----- MATERIALS PROVIDED
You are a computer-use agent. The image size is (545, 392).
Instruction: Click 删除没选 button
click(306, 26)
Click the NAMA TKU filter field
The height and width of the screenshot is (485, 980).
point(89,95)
----------
- _ABOUT THIS EXERCISE_
Your reply should be the material above, repeated word for word.

- _ANSWER TO THIS PROBLEM_
You are a computer-use agent. The image size is (545, 392).
Instruction: Click 删除没选 button
click(306, 26)
Click the NAMA TKU filter field
The height and width of the screenshot is (485, 980).
point(89,95)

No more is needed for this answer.